Provided information →

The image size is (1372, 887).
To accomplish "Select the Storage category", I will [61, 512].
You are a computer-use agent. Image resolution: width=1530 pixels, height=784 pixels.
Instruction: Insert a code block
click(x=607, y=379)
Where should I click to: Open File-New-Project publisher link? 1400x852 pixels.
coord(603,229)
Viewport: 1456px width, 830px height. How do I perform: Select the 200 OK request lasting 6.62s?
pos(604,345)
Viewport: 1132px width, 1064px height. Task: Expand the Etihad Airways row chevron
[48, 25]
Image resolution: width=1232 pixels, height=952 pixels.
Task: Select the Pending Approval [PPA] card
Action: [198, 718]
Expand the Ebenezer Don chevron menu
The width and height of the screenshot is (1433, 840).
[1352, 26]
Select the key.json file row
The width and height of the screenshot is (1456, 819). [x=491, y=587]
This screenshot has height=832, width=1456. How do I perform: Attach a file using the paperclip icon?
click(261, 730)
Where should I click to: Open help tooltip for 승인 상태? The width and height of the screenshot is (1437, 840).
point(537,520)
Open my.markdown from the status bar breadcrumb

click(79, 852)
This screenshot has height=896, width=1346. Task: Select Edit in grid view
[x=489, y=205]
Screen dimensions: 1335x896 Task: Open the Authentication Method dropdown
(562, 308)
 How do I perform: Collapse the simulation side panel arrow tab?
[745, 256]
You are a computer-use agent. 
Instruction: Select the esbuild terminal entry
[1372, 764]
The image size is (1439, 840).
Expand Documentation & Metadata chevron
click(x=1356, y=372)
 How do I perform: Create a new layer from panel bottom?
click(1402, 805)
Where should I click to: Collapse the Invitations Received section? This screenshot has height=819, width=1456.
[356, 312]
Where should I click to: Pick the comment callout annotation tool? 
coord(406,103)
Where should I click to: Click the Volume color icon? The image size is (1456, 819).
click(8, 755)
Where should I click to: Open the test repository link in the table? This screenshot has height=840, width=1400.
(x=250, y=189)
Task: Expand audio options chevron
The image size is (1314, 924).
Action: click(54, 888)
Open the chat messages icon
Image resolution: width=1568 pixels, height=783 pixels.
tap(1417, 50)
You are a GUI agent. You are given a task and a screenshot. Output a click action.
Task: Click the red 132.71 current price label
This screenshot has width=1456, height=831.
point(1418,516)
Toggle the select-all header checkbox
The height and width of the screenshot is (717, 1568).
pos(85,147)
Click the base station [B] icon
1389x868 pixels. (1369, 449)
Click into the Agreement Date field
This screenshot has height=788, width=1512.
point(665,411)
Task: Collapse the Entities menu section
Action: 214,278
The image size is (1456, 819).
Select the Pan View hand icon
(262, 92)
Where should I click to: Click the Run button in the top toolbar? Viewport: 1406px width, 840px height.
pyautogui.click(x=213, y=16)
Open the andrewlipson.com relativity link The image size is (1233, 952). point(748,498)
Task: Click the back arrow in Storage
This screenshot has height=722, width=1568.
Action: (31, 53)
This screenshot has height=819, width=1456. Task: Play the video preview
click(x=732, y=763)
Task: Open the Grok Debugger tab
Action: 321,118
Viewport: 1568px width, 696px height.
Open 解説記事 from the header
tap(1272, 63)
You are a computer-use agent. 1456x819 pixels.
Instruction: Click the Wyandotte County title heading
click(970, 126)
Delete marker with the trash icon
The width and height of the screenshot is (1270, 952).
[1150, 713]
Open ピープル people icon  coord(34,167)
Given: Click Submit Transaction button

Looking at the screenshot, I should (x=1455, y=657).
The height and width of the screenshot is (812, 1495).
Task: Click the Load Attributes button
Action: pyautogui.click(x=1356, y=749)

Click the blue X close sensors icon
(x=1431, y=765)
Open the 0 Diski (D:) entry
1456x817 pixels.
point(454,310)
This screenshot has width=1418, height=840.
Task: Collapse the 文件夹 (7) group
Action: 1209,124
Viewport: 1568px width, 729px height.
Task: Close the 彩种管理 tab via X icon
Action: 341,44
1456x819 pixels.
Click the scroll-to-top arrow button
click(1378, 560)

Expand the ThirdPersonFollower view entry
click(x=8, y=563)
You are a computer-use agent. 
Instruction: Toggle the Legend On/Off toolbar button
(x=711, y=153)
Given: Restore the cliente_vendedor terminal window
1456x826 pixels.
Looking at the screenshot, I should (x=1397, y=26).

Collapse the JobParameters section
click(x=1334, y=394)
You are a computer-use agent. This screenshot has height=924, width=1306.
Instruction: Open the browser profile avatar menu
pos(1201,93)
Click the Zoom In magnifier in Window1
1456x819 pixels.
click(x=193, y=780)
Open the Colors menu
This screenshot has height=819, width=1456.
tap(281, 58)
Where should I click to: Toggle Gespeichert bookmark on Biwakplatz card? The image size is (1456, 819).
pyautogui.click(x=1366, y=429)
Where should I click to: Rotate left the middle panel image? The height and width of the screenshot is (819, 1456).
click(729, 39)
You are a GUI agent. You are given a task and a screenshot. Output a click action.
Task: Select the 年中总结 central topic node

Work request → When a line in the listing has the word "Storage", return that line.

Result below →
To accomplish "Select the Storage category", I will [61, 512].
Task: Click the back arrow in Storage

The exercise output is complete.